The chilling truth about answering a cold call
Everyone loves answering the phone to an unexpected sales pitch, right? Wrong.
I think it’s safe to say that most surprise sales calls are generally met with an immediate hang-up or a prompt “no thank you.” Decision makers receive an average of 20 to 30 individual sales calls each day. No wonder cold calls are met with disdain!
However, dismissing a company or entire offering simply because your first impression came from a cold call is a disservice to yourself and your business. In fact, this aversion to unexpected sales calls could cause you to fall behind the competition and remain unaware of market changes. I’m not talking about the robocalls saying, “you’ve just won a cruise!” or “you’re eligible for a free night’s stay at the best hotel in Florida!” I’m referencing cold calls targeted to your role and position in the company.

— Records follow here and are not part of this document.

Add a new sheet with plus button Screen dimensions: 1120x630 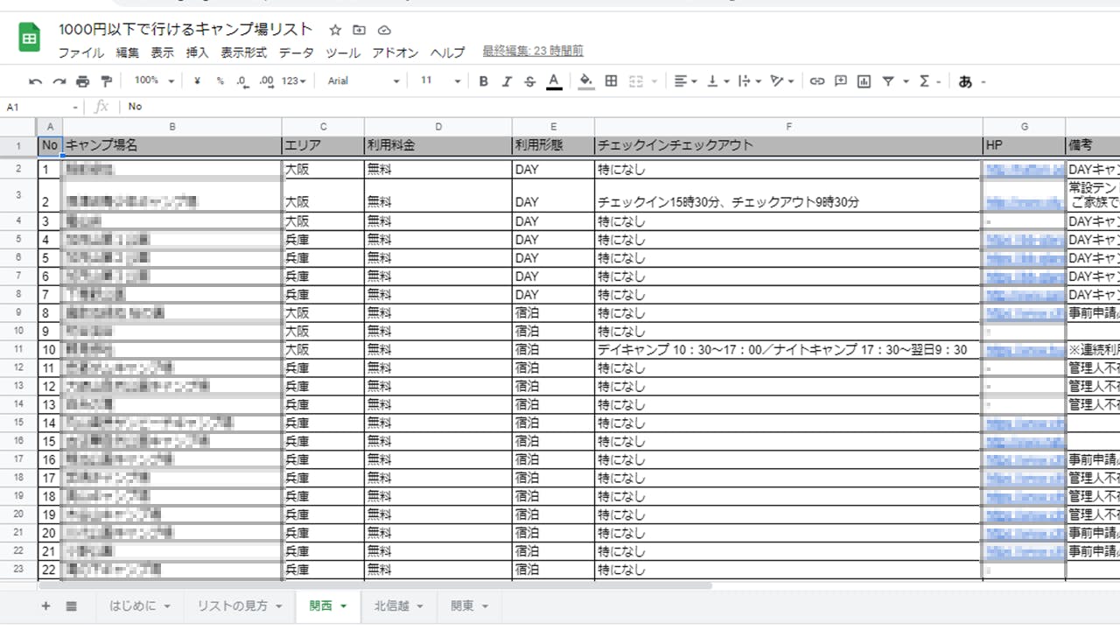[46, 606]
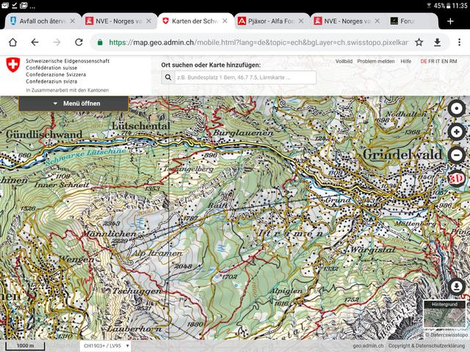470x352 pixels.
Task: Switch to the 3D map view
Action: coord(456,178)
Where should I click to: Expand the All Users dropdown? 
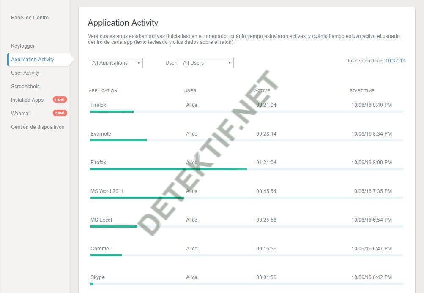coord(206,63)
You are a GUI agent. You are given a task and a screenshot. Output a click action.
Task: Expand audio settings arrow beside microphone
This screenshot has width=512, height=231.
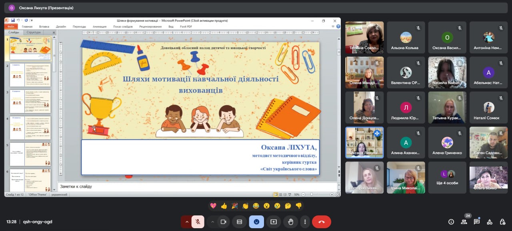pos(186,222)
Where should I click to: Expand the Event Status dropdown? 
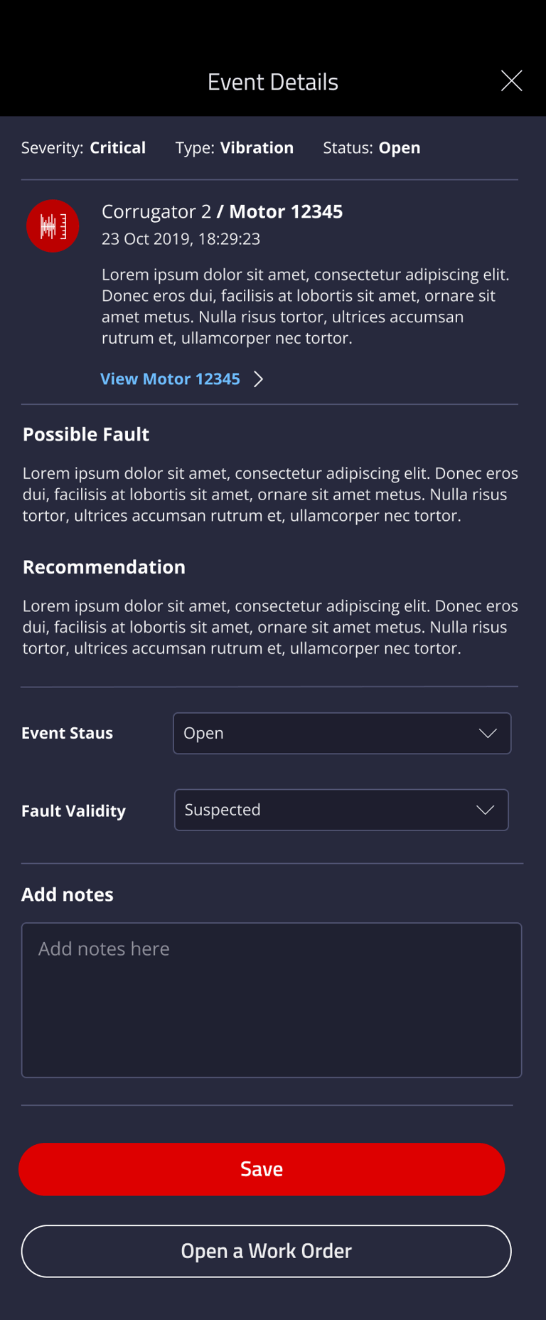tap(342, 734)
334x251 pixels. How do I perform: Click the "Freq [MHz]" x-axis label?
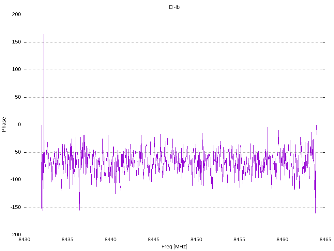(174, 247)
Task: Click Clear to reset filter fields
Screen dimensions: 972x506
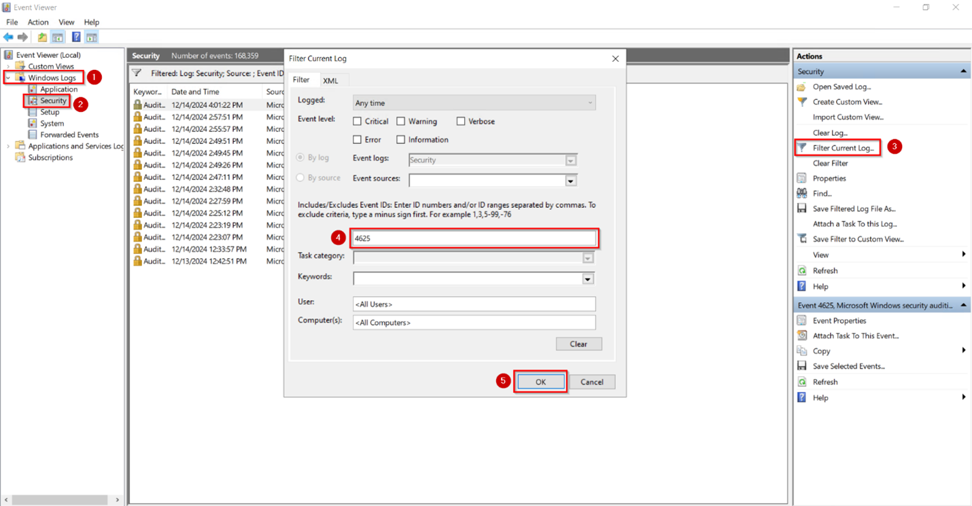Action: (578, 344)
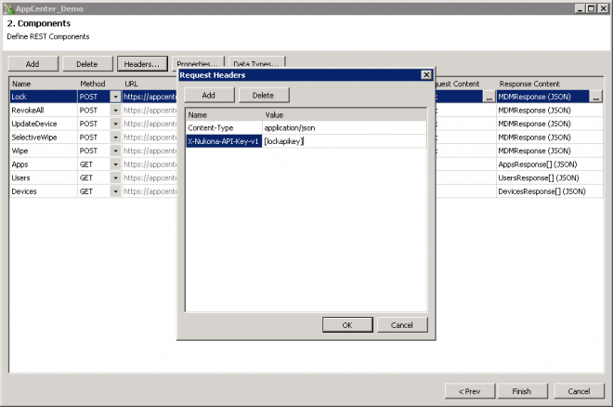
Task: Click Add in Request Headers dialog
Action: (x=209, y=96)
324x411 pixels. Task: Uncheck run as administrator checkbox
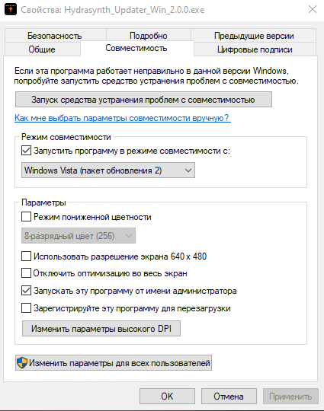[x=26, y=291]
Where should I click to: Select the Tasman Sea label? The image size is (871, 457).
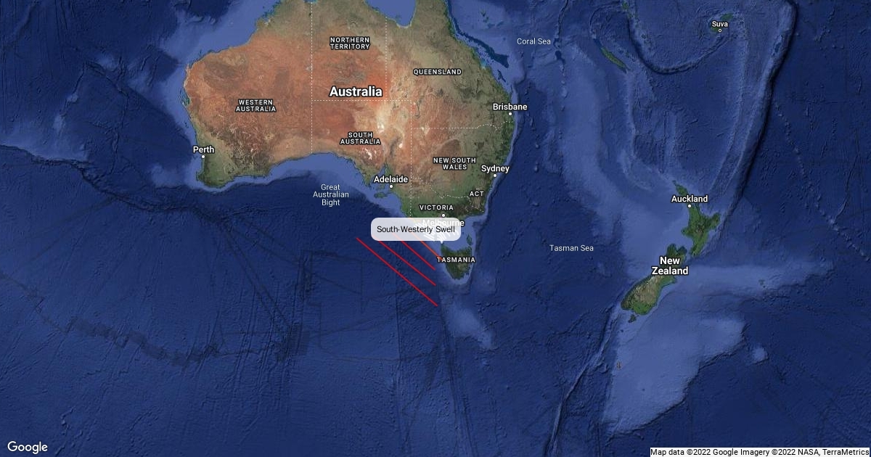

The question is: How can you avoid wasting time with cold callers but still gain insight into what else is out there?
I'm not ashamed to admit it - I make cold calls. I find it to be a great way to introduce our company and myself to prospective customers. Unfortunately, there are a few bad apples giving professionals like myself a bad rap with cold calls. Many of them are downright annoying and have no respect for your time. I’ve even had executives tell me they received cold calls from the same company hourly, for multiple days, even after giving them best follow-up dates. It’s no wonder most people just hang up.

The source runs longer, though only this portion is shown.